### DOCUMENT SECTION
= Beginning of Section =
“THE 9th LIFE OF LOUIS DRAX” My rating: C-
118 minutes | MPAA rating: R
“The 9th Life of Louis Drax” has been competently produced and adequately acted.
Nonetheless, I hated it. Phoniness oozes from every frame (assuming that “frames” even exist in digital film).
In a hospital bed in a special ward dedicated to pediatric coma victims, little Louis Drax (Aiden Longworth) vegetates.
Apparently while on a family picnic the boy was thrown off a cliff and into the sea by his father. A statewide manhunt is now underway to track down this paternal monster.
Meanwhile Louis’ mom, the long-suffering Natalie (Sarah Gadon), waits moist-eyed by his bedside. She’s so sensitive. So fragile yet so strong for her son. So freakin’ hot.
Who can blame Louis’ hunky young M.D., Allan Pascal (Jamie Dornan of “Fifty Shades…” fame), for experiencing flickerings of lust…flickerings which Natalie suggests might be reciprocated, her recent tragedy notwithstanding?
Directed by French helmer Alexandre Aja (“The Hills Have Eyes” remake, “High Tension”) and scripted by Max Minghella (from Liz Jensen’s novel), “The 9th Life of Louis Drax” is a con job, a not-so-mysterious mystery (I had more or less figured out the truth halfway through) that attempts to mask its predictability with a time-leaping narrative, fantasy sequences and obfuscatory storytelling.
The film begins with a montage of the many times in his young life that Louis Drax has cheated death. Little Louis narrates this parade of near-horrors, describing himself as accident prone. Well, duh. Electrocution, falls…the kid is almost comically clumsy.
This segment is presented as a semi-playful fable about a little boy who just can’t be killed. It’s borderline charming in an “Amelie” vein.
In considerably grimmer flashbacks we are introduced to Louis’ mother and father (“Breaking Bad’s” Aaron Paul), who over the years drift from coziness to acrimony. Mom and Dad are more or less estranged, although the movie plays coy about who or what is at fault.
We also get sequences unfolding inside poor Louis’ head. In these scenes he is threatened (or is it befriended?) by a slime-covered being resembling the comics’ Swamp Thing.
And then Dr. Pascal — a walking malpractice lawsuit, what with his lustful feelings for Natalie and his unconventional therapies — wires himself up to the sleeping Louis in a sort of high-tech Vulcan mind meld so that he can peer into the kid’s troubled psyche.
“9th Life…” offers a queasy blend of cute and creepy, horror story elements, medical psychobabble and good old-fashioned heavy panting. (Based on her work here and in the recent “Indignation,” Gadon has cornered the market on neurotic blondes.)
But even a modestly perceptive viewer will figure out the film’s big reveal early on. And few things are as frustrating for audiences as waiting for the movie to catch up with them.
= End of Section =
Condense the paragraph of the review that begins "Directed by French helmer" into a short list of its main facts.

Items from a dataset:
= Beginning of Section =
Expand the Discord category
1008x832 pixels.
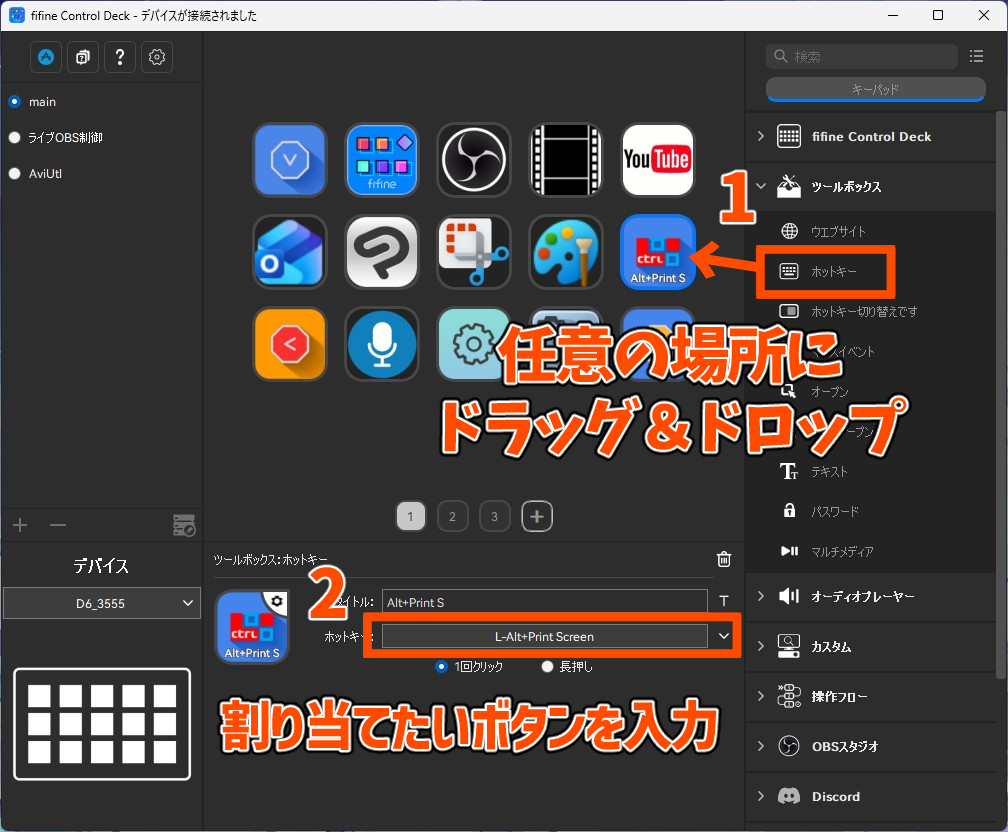(760, 796)
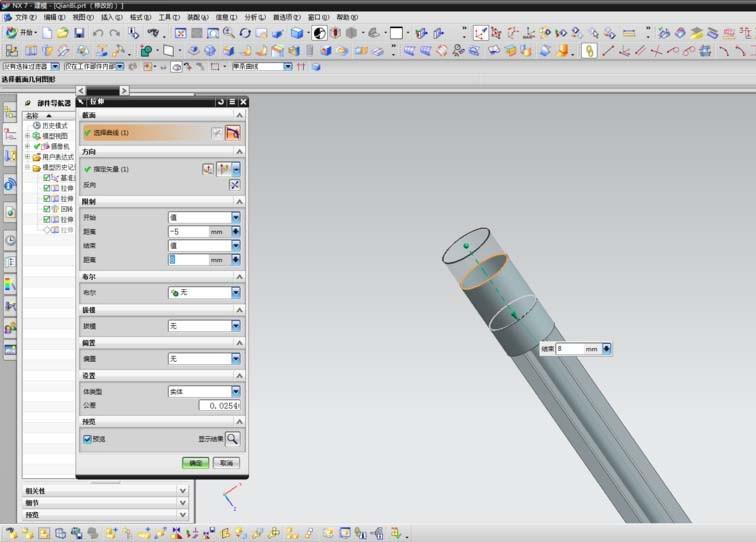Uncheck the 回转 feature checkbox in tree

(47, 208)
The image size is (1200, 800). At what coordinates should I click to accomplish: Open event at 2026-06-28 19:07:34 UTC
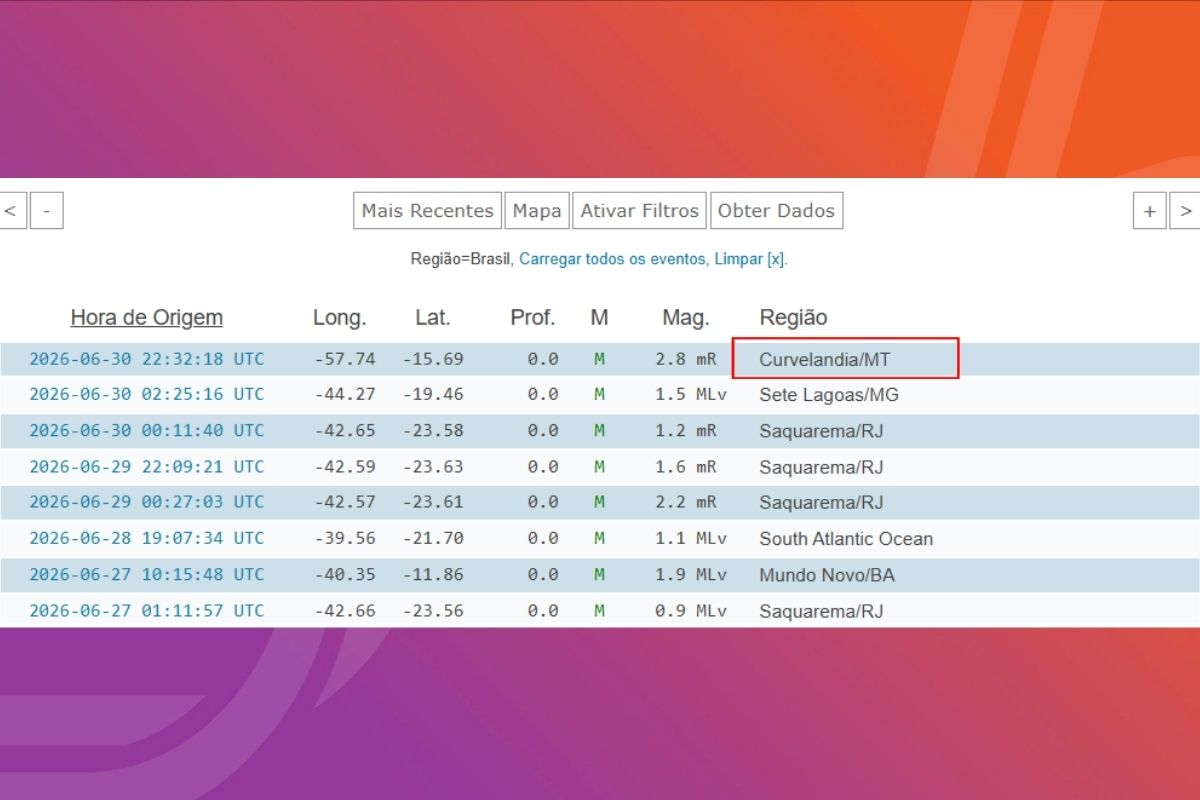[147, 539]
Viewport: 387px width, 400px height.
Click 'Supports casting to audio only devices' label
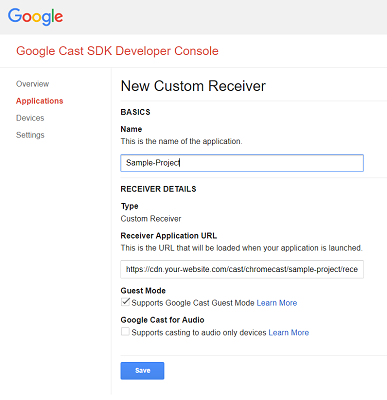199,333
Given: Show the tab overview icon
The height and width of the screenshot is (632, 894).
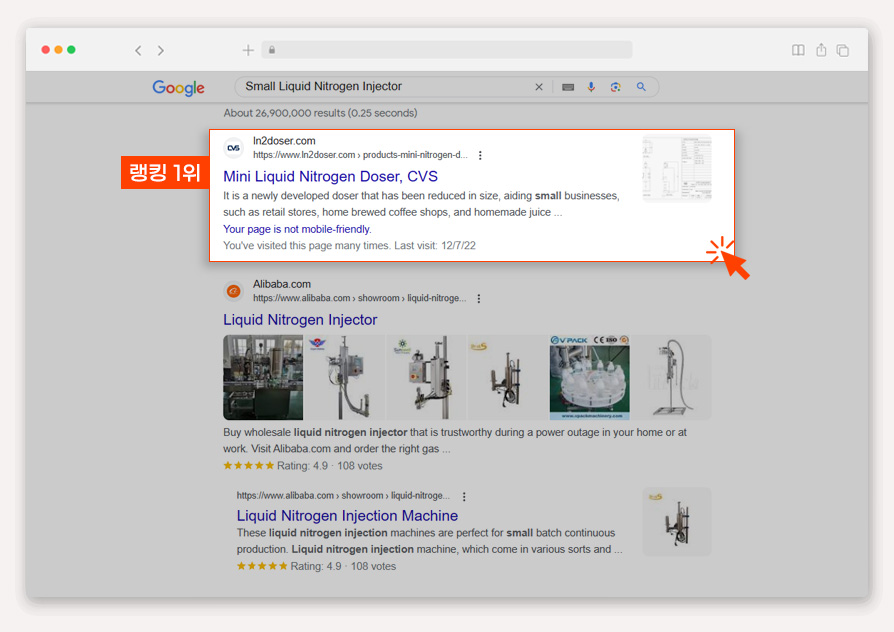Looking at the screenshot, I should 843,50.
= End of Section =
### RESULT OF THE EXERCISE
- Director: Alexandre Aja ("The Hills Have Eyes" remake, "High Tension")
- Screenplay: Max Minghella, from Liz Jensen's novel
- The reviewer calls the film a con job and a not-so-mysterious mystery, having more or less figured out the truth halfway through.
- It tries to mask its predictability with a time-leaping narrative, fantasy sequences and obfuscatory storytelling.